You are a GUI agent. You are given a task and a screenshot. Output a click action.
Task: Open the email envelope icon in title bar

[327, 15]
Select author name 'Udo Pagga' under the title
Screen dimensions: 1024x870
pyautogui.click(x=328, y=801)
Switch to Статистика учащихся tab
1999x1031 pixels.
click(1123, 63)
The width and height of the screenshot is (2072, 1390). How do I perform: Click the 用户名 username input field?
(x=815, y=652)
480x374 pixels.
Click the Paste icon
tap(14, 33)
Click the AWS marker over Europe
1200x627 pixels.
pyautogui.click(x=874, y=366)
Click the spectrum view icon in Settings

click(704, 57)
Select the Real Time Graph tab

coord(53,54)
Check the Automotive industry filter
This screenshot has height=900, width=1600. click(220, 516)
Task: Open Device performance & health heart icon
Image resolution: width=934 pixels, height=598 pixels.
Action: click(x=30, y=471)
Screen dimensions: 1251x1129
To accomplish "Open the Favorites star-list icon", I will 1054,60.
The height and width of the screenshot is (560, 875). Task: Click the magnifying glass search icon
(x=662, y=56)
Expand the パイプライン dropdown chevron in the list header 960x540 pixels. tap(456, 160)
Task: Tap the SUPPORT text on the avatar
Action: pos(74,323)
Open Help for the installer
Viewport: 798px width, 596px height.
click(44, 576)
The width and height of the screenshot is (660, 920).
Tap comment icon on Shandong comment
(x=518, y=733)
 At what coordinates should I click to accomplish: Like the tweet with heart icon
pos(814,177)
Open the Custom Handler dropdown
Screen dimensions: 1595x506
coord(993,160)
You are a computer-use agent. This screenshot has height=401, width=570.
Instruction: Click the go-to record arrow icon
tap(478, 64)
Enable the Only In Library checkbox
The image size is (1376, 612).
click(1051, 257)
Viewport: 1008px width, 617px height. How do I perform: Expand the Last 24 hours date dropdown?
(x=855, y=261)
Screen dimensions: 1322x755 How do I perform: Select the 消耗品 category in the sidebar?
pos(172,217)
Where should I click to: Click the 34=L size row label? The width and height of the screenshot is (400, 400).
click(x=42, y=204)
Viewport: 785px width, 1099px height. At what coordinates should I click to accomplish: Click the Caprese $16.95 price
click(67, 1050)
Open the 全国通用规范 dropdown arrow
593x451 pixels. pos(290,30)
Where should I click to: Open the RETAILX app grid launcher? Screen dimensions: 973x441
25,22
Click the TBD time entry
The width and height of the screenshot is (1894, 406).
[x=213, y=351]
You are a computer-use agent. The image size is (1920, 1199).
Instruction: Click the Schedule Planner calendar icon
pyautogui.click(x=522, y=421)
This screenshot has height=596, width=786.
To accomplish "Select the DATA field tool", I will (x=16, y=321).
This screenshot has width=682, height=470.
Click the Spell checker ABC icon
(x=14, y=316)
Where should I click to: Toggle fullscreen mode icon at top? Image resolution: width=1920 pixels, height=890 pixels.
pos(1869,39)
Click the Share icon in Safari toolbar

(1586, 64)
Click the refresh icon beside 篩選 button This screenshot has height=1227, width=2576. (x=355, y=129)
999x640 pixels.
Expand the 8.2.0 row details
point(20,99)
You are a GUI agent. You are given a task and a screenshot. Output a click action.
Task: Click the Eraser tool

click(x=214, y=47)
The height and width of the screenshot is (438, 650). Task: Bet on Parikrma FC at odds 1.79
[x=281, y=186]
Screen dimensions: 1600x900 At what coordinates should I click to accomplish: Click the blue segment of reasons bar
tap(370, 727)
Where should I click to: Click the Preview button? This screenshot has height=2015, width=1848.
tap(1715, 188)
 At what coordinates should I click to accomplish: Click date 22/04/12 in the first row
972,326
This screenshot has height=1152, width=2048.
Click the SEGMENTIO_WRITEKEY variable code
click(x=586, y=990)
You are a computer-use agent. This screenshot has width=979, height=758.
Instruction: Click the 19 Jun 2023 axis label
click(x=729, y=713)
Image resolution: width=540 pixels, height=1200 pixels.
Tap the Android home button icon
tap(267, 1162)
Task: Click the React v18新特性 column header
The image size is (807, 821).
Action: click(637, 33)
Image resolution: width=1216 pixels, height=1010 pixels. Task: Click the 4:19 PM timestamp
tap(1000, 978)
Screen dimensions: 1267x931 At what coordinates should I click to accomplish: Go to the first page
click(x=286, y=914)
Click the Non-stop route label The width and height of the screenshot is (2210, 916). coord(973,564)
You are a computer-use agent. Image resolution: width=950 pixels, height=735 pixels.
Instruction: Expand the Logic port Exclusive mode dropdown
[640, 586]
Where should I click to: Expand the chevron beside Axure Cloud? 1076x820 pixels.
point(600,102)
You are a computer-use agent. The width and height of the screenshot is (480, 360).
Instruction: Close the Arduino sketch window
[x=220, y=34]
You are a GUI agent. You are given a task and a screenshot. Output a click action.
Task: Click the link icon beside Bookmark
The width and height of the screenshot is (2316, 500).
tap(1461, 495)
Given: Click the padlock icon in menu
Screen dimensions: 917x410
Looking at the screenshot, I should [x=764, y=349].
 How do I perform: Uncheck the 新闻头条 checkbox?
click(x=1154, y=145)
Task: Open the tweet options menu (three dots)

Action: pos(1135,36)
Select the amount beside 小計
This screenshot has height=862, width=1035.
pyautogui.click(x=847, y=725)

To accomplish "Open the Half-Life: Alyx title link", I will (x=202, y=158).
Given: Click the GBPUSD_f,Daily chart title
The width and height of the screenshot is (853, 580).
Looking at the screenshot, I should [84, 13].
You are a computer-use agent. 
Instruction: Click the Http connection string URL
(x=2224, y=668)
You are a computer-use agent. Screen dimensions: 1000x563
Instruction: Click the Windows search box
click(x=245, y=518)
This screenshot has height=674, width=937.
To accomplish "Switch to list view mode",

**Description of the task:**
Render all the lines above as a numbered list, leaving out any blank ones.

**Result:**
1. You are a GUI agent. You are given a task and a screenshot. Output a click action.
2. Task: Open the email envelope icon in title bar
3. [327, 15]
4. Select author name 'Udo Pagga' under the title
5. Screen dimensions: 1024x870
6. pyautogui.click(x=328, y=801)
7. Switch to Статистика учащихся tab
8. 1999x1031 pixels.
9. click(1123, 63)
10. The width and height of the screenshot is (2072, 1390). How do I perform: Click the 用户名 username input field?
11. (x=815, y=652)
12. 480x374 pixels.
13. Click the Paste icon
14. tap(14, 33)
15. Click the AWS marker over Europe
16. 1200x627 pixels.
17. pyautogui.click(x=874, y=366)
18. Click the spectrum view icon in Settings
19. click(704, 57)
20. Select the Real Time Graph tab
21. coord(53,54)
22. Check the Automotive industry filter
23. This screenshot has height=900, width=1600. click(220, 516)
24. Task: Open Device performance & health heart icon
25. Image resolution: width=934 pixels, height=598 pixels.
26. Action: click(x=30, y=471)
27. Screen dimensions: 1251x1129
28. To accomplish "Open the Favorites star-list icon", I will 1054,60.
29. The height and width of the screenshot is (560, 875). Task: Click the magnifying glass search icon
30. (x=662, y=56)
31. Expand the パイプライン dropdown chevron in the list header 960x540 pixels. tap(456, 160)
32. Task: Tap the SUPPORT text on the avatar
33. Action: pos(74,323)
34. Open Help for the installer
35. Viewport: 798px width, 596px height.
36. click(44, 576)
37. The width and height of the screenshot is (660, 920).
38. Tap comment icon on Shandong comment
39. (x=518, y=733)
40.  At what coordinates should I click to accomplish: Like the tweet with heart icon
41. pos(814,177)
42. Open the Custom Handler dropdown
43. Screen dimensions: 1595x506
44. coord(993,160)
45. You are a computer-use agent. This screenshot has height=401, width=570.
46. Instruction: Click the go-to record arrow icon
47. tap(478, 64)
48. Enable the Only In Library checkbox
49. The image size is (1376, 612).
50. click(1051, 257)
51. Viewport: 1008px width, 617px height. How do I perform: Expand the Last 24 hours date dropdown?
52. (x=855, y=261)
53. Screen dimensions: 1322x755 How do I perform: Select the 消耗品 category in the sidebar?
54. pos(172,217)
55. Where should I click to: Click the 34=L size row label? The width and height of the screenshot is (400, 400).
56. click(x=42, y=204)
57. Viewport: 785px width, 1099px height. At what coordinates should I click to accomplish: Click the Caprese $16.95 price
58. click(67, 1050)
59. Open the 全国通用规范 dropdown arrow
60. 593x451 pixels. pos(290,30)
61. Where should I click to: Open the RETAILX app grid launcher? Screen dimensions: 973x441
62. 25,22
63. Click the TBD time entry
64. The width and height of the screenshot is (1894, 406).
65. [x=213, y=351]
66. You are a computer-use agent. The image size is (1920, 1199).
67. Instruction: Click the Schedule Planner calendar icon
68. pyautogui.click(x=522, y=421)
69. This screenshot has height=596, width=786.
70. To accomplish "Select the DATA field tool", I will (x=16, y=321).
71. This screenshot has width=682, height=470.
72. Click the Spell checker ABC icon
73. (x=14, y=316)
74. Where should I click to: Toggle fullscreen mode icon at top? Image resolution: width=1920 pixels, height=890 pixels.
75. pos(1869,39)
76. Click the Share icon in Safari toolbar
77. (1586, 64)
78. Click the refresh icon beside 篩選 button This screenshot has height=1227, width=2576. (x=355, y=129)
79. 999x640 pixels.
80. Expand the 8.2.0 row details
81. point(20,99)
82. You are a GUI agent. You are given a task and a screenshot. Output a click action.
83. Task: Click the Eraser tool
84. click(x=214, y=47)
85. The height and width of the screenshot is (438, 650). Task: Bet on Parikrma FC at odds 1.79
86. [x=281, y=186]
87. Screen dimensions: 1600x900 At what coordinates should I click to accomplish: Click the blue segment of reasons bar
88. tap(370, 727)
89. Where should I click to: Click the Preview button? This screenshot has height=2015, width=1848.
90. tap(1715, 188)
91.  At what coordinates should I click to accomplish: Click date 22/04/12 in the first row
92. 972,326
93. This screenshot has height=1152, width=2048.
94. Click the SEGMENTIO_WRITEKEY variable code
95. click(x=586, y=990)
96. You are a computer-use agent. This screenshot has width=979, height=758.
97. Instruction: Click the 19 Jun 2023 axis label
98. click(x=729, y=713)
99. Image resolution: width=540 pixels, height=1200 pixels.
100. Tap the Android home button icon
101. tap(267, 1162)
102. Task: Click the React v18新特性 column header
103. The image size is (807, 821).
104. Action: click(637, 33)
105. Image resolution: width=1216 pixels, height=1010 pixels. Task: Click the 4:19 PM timestamp
106. tap(1000, 978)
107. Screen dimensions: 1267x931 At what coordinates should I click to accomplish: Go to the first page
108. click(x=286, y=914)
109. Click the Non-stop route label The width and height of the screenshot is (2210, 916). coord(973,564)
110. You are a computer-use agent. Image resolution: width=950 pixels, height=735 pixels.
111. Instruction: Expand the Logic port Exclusive mode dropdown
112. [640, 586]
113. Where should I click to: Expand the chevron beside Axure Cloud? 1076x820 pixels.
114. point(600,102)
115. You are a computer-use agent. The width and height of the screenshot is (480, 360).
116. Instruction: Close the Arduino sketch window
117. [x=220, y=34]
118. You are a GUI agent. You are given a task and a screenshot. Output a click action.
119. Task: Click the link icon beside Bookmark
120. The width and height of the screenshot is (2316, 500).
121. tap(1461, 495)
122. Given: Click the padlock icon in menu
123. Screen dimensions: 917x410
124. Looking at the screenshot, I should [x=764, y=349].
125.  How do I perform: Uncheck the 新闻头条 checkbox?
126. click(x=1154, y=145)
127. Task: Open the tweet options menu (three dots)
128. Action: pos(1135,36)
129. Select the amount beside 小計
130. This screenshot has height=862, width=1035.
131. pyautogui.click(x=847, y=725)
132. To accomplish "Open the Half-Life: Alyx title link", I will (x=202, y=158).
133. Given: Click the GBPUSD_f,Daily chart title
134. The width and height of the screenshot is (853, 580).
135. Looking at the screenshot, I should [84, 13].
136. You are a computer-use agent. 
137. Instruction: Click the Http connection string URL
138. (x=2224, y=668)
139. You are a computer-use agent. Screen dimensions: 1000x563
140. Instruction: Click the Windows search box
141. click(x=245, y=518)
142. This screenshot has height=674, width=937.
143. To accomplish "Switch to list view mode",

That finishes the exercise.